So everyone is posting all this lovely stuff. Showing their clean homes, working out, and playing with family. Happy kids sitting at computers doing their schoolwork in pajamas. Parents jokingly frustrated at having to be a teacher while working from home. Everyone is doing crafts and projects. Home repair. Painting a room. Going for a run. Spending family time. Sanitizing their already immaculate houses.
I'm going to take a quick break from all that.
Because I just can't play this game anymore.
Have I baked bread? Yep.
Have we been taking long daily walks with the family? Definitely, and it is a treat.
Family dinner every night. I can't recall the last time this happened more than 1-2x/week.
Is it in concept great to have the family together? In CONCEPT yes... I love my three guys, but...
...but there's the flip side to all of this, and I'm willing to put myself out there and be honest.
My house is a mess. It is too people-y in here and the dust is piling up. The mountain of laundry I'm trying to get through right now would bring Sir Edmund Hillary to tears. I'm behind on vacuuming, and the clutter is making me twitchy. The kids' school papers all over the house and I can't get them to stay organized.
School from home doesn't work. Period. At least the way our school system is doing it. There's no formal instruction from any teachers. We have to go to a website and the kids are supposed to do their work from there. Packets and worksheets are what we get - maybe a link to a website to help them understand the lesson, and a "post" here and there to encourage them to keep up. Maybe a 2-minute video once or twice a day, but there's absolutely no direct interaction between teacher and student. For Ryan it is worse - we were keeping up with the work based on the assignments from the district website. Last night I discovered (2 weeks in) that the teacher is also posting some work on Class Dojo (different site/app), and OTHER work on Schoology (a 3rd location). And she doesn't need the students to do some of the assignments on the district website because they haven't taught any of that yet. At 10 and 8 my boys can't stay on task without a teacher, and Hari Sharma and I are both WFH full time.

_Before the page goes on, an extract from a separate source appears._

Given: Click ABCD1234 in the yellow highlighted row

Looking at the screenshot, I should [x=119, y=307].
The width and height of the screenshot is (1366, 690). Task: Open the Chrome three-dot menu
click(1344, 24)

Fortnite/YouTube: DEAR GOD - someone please blow these two up. My kids have zero discipline and they have to get assignments and submit assignments using a computer/phone. But nearly every time they go online I catch them watching some FREAKING YouTuber playing Fortnite. If I ever meet Ninja I'm going to kick him in the shins. Hard.

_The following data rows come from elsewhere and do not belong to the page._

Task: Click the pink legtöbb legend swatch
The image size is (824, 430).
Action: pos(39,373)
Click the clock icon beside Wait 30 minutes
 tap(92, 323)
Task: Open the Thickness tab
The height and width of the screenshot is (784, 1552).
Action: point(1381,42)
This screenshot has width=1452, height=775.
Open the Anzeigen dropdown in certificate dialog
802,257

We are all stir-crazy. My coping mechanism for stress is the gym, which is closed. The boys normally have 1-2 hours a day (minimum) of sports/activity. Now they might have a walk once a day, or a little workout if we can squeeze one in. It isn't enough.
The kids won't stop bickering. Or if they do it is to act like baboons on crack. Or they're eating or asleep. And for about 36 seconds every day the need hugs and reassurance, and tell me they love me.

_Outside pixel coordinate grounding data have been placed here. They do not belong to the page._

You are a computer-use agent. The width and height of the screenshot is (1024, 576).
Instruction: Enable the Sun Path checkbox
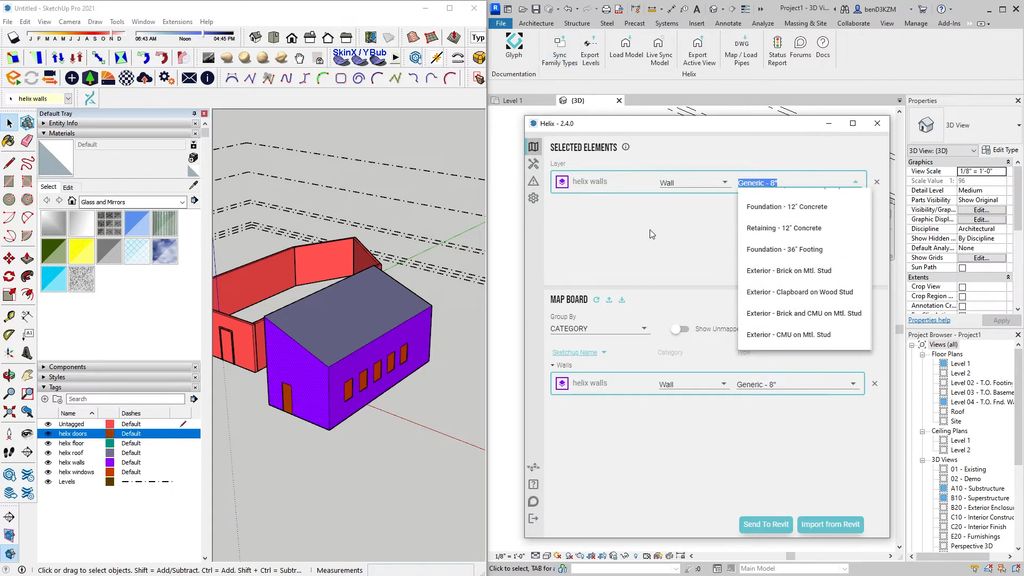click(962, 268)
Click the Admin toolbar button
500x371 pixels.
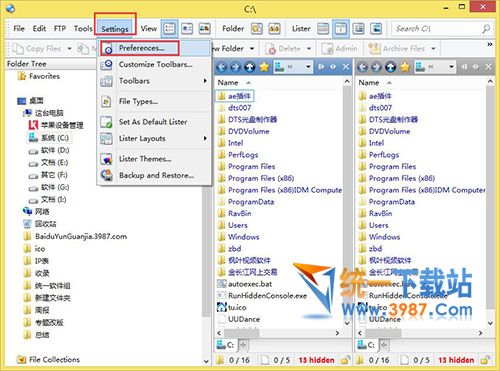pyautogui.click(x=339, y=49)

My poor dog has been walked so much she was developing a rash from her harness.
Is "shelter in place" easier than having to be on the front line with bombs dropping overhead? Of course. And we're fortunate to live in a country where we have enough food and other supplies, and fresh water. And power and Netflix and books. But the crushing pressure of trying to work, be a mom/dad, be a teacher, figure out what your kids are supposed to be doing, all while keeping my house clean, hoping that the economy doesn't collapse and we all survive.
While seeing everyone out there with the appearance of making Martha Stewart look like a slacking waste... well, I just can't.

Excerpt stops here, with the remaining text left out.